Daniel, primário e portador de bons antecedentes, está sendo investigado por ter praticado, em tese, o crime de estelionato. Preocupado com o andamento do inquérito policial, o agente contrata um advogado, que lhe informa sobre as vantagens e desvantagens dos institutos despenalizadores que existem na ordem jurídica pátria, em especial o acordo de não persecução penal. Sobre a hipótese narrada, considerando as disposições do Código de Processo Penal e o entendimento do Superior Tribunal de Justiça, assinale a afirmativa correta.
- A)No caso de recusa de oferecimento do acordo de não persecução penal pelo membro do Parquet, o recurso dirigido às instâncias administrativas contra o parecer da instância superior do Ministério Público detém efeito suspensivo capaz de sustar o andamento de ação penal.
Errada. O recurso administrativo contra a recusa não tem efeito suspensivo automático para sustar a ação penal.

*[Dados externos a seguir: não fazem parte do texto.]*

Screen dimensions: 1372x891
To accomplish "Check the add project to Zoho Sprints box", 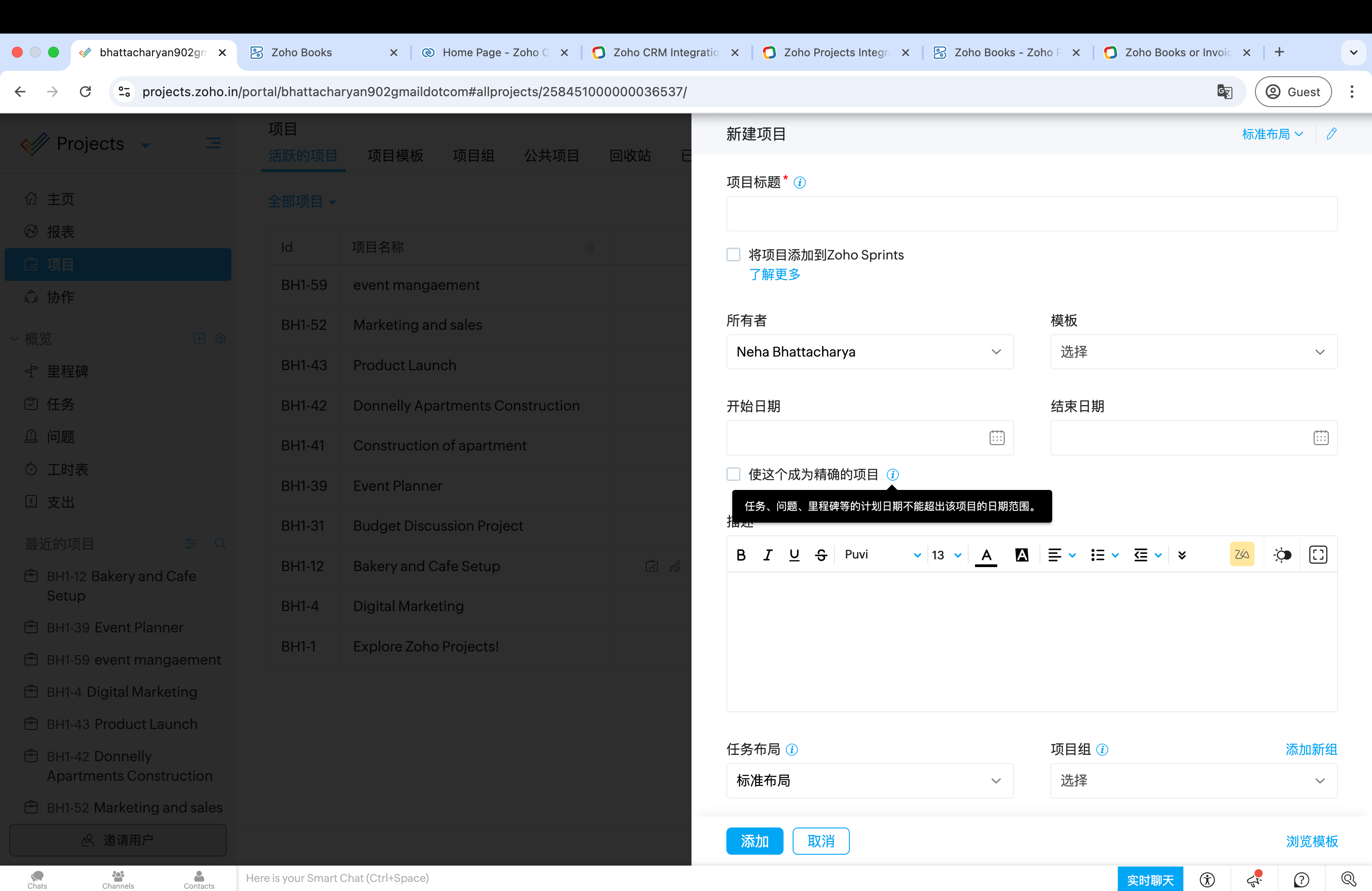I will coord(733,254).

- B)Após a assinatura do acordo de não persecução penal pelas partes, os autos serão encaminhados ao juiz, o qual, verificada a legalidade e voluntariedade do negócio jurídico processual, o homologará.
Correta. O acordo assinado é levado ao juiz para controle de legalidade e voluntariedade e homologação.
- C)Homologado judicialmente o acordo de não persecução penal, o juiz encaminhará os autos ao juízo da execução penal, para dar início ao cumprimento das condições postas.
Errada. A lei prevê devolução dos autos ao Ministério Público para iniciar execução perante o juízo competente.
- D)A revogação do acordo de não persecução penal não exige que o investigado seja intimado para justificar o descumprimento das condições impostas na avença.
Errada. A revogação por descumprimento exige contraditório e oportunidade de justificação.
- E)O Ministério Público deve notificar o investigado acerca da proposta do Acordo de Não Persecução Penal.
Errada. O STJ afasta obrigação legal de notificação prévia do investigado sobre a proposta ou recusa.
Gabarito: B
Após firmado por Ministério Público, investigado e defensor, o ANPP é submetido ao juiz para controle de legalidade e voluntariedade, com homologação se regular. O STJ entende que o Ministério Público não é obrigado a notificar previamente o investigado da recusa em propor o acordo.